PROBLEM STATEMENT — Exact reproduction of all the data is needed.

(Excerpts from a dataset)
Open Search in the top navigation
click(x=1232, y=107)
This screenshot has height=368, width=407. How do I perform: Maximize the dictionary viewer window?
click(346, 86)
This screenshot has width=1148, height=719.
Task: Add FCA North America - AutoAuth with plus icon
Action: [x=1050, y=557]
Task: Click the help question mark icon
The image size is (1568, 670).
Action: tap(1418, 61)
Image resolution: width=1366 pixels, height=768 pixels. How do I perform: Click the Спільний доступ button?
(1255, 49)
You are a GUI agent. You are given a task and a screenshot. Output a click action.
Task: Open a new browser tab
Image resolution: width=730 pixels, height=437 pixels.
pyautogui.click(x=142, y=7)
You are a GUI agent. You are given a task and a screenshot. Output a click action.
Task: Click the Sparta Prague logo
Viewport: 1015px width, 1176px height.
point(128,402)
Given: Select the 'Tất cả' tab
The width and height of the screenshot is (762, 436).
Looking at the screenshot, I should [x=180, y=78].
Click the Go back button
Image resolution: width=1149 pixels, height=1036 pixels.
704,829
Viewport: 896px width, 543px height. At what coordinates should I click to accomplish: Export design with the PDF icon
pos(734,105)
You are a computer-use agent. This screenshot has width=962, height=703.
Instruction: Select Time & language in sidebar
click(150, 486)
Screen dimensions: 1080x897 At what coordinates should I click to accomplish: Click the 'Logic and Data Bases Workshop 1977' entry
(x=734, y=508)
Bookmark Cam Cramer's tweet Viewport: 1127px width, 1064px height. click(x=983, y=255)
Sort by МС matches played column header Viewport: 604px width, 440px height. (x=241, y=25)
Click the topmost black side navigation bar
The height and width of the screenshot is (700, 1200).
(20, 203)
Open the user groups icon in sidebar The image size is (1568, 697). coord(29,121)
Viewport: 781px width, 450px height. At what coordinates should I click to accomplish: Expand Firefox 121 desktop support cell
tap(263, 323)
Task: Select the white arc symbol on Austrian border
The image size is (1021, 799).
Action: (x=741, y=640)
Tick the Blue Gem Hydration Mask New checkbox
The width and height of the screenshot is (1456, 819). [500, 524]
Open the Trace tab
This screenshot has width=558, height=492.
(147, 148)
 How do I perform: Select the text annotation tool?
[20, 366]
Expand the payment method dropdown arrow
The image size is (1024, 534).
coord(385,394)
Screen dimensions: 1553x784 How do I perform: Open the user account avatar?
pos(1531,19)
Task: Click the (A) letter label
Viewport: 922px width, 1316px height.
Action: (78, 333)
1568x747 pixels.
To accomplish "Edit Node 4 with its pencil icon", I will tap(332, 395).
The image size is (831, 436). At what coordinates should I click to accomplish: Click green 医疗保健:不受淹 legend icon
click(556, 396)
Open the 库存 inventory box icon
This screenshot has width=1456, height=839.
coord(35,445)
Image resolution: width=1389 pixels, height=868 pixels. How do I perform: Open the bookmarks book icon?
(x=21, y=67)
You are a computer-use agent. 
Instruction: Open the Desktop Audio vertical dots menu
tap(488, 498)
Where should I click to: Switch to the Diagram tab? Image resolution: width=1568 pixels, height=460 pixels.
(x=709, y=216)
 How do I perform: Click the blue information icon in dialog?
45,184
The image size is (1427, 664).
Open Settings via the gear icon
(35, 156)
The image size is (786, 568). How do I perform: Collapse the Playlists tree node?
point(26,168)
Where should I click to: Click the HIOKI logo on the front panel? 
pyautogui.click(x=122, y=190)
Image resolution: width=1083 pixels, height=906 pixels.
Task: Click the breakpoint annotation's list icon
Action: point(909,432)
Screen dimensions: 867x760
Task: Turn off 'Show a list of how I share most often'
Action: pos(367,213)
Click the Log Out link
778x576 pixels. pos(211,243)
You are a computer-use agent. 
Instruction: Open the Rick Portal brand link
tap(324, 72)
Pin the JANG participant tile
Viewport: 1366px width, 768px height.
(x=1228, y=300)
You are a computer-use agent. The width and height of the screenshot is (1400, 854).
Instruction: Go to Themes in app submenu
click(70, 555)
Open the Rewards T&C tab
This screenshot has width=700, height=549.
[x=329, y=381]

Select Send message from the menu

EXERCISE SOLUTION —
Open Search in the top navigation
click(x=1232, y=107)
This screenshot has height=368, width=407. How do I perform: Maximize the dictionary viewer window?
click(346, 86)
This screenshot has width=1148, height=719.
Task: Add FCA North America - AutoAuth with plus icon
Action: [x=1050, y=557]
Task: Click the help question mark icon
The image size is (1568, 670).
Action: tap(1418, 61)
Image resolution: width=1366 pixels, height=768 pixels. How do I perform: Click the Спільний доступ button?
(1255, 49)
You are a GUI agent. You are given a task and a screenshot. Output a click action.
Task: Open a new browser tab
Image resolution: width=730 pixels, height=437 pixels.
pyautogui.click(x=142, y=7)
You are a GUI agent. You are given a task and a screenshot. Output a click action.
Task: Click the Sparta Prague logo
Viewport: 1015px width, 1176px height.
point(128,402)
Given: Select the 'Tất cả' tab
The width and height of the screenshot is (762, 436).
Looking at the screenshot, I should [x=180, y=78].
Click the Go back button
Image resolution: width=1149 pixels, height=1036 pixels.
704,829
Viewport: 896px width, 543px height. At what coordinates should I click to accomplish: Export design with the PDF icon
pos(734,105)
You are a computer-use agent. This screenshot has width=962, height=703.
Instruction: Select Time & language in sidebar
click(150, 486)
Screen dimensions: 1080x897 At what coordinates should I click to accomplish: Click the 'Logic and Data Bases Workshop 1977' entry
(x=734, y=508)
Bookmark Cam Cramer's tweet Viewport: 1127px width, 1064px height. click(x=983, y=255)
Sort by МС matches played column header Viewport: 604px width, 440px height. (x=241, y=25)
Click the topmost black side navigation bar
The height and width of the screenshot is (700, 1200).
(20, 203)
Open the user groups icon in sidebar The image size is (1568, 697). coord(29,121)
Viewport: 781px width, 450px height. At what coordinates should I click to accomplish: Expand Firefox 121 desktop support cell
tap(263, 323)
Task: Select the white arc symbol on Austrian border
The image size is (1021, 799).
Action: (x=741, y=640)
Tick the Blue Gem Hydration Mask New checkbox
The width and height of the screenshot is (1456, 819). [500, 524]
Open the Trace tab
This screenshot has width=558, height=492.
(147, 148)
 How do I perform: Select the text annotation tool?
[20, 366]
Expand the payment method dropdown arrow
The image size is (1024, 534).
coord(385,394)
Screen dimensions: 1553x784 How do I perform: Open the user account avatar?
pos(1531,19)
Task: Click the (A) letter label
Viewport: 922px width, 1316px height.
Action: (78, 333)
1568x747 pixels.
To accomplish "Edit Node 4 with its pencil icon", I will tap(332, 395).
The image size is (831, 436). At what coordinates should I click to accomplish: Click green 医疗保健:不受淹 legend icon
click(556, 396)
Open the 库存 inventory box icon
This screenshot has width=1456, height=839.
coord(35,445)
Image resolution: width=1389 pixels, height=868 pixels. How do I perform: Open the bookmarks book icon?
(x=21, y=67)
You are a computer-use agent. 
Instruction: Open the Desktop Audio vertical dots menu
tap(488, 498)
Where should I click to: Switch to the Diagram tab? Image resolution: width=1568 pixels, height=460 pixels.
(x=709, y=216)
 How do I perform: Click the blue information icon in dialog?
45,184
The image size is (1427, 664).
Open Settings via the gear icon
(35, 156)
The image size is (786, 568). How do I perform: Collapse the Playlists tree node?
point(26,168)
Where should I click to: Click the HIOKI logo on the front panel? 
pyautogui.click(x=122, y=190)
Image resolution: width=1083 pixels, height=906 pixels.
Task: Click the breakpoint annotation's list icon
Action: point(909,432)
Screen dimensions: 867x760
Task: Turn off 'Show a list of how I share most often'
Action: pos(367,213)
Click the Log Out link
778x576 pixels. pos(211,243)
You are a computer-use agent. 
Instruction: Open the Rick Portal brand link
tap(324, 72)
Pin the JANG participant tile
Viewport: 1366px width, 768px height.
(x=1228, y=300)
You are a computer-use agent. The width and height of the screenshot is (1400, 854).
Instruction: Go to Themes in app submenu
click(70, 555)
Open the Rewards T&C tab
This screenshot has width=700, height=549.
[x=329, y=381]

Select Send message from the menu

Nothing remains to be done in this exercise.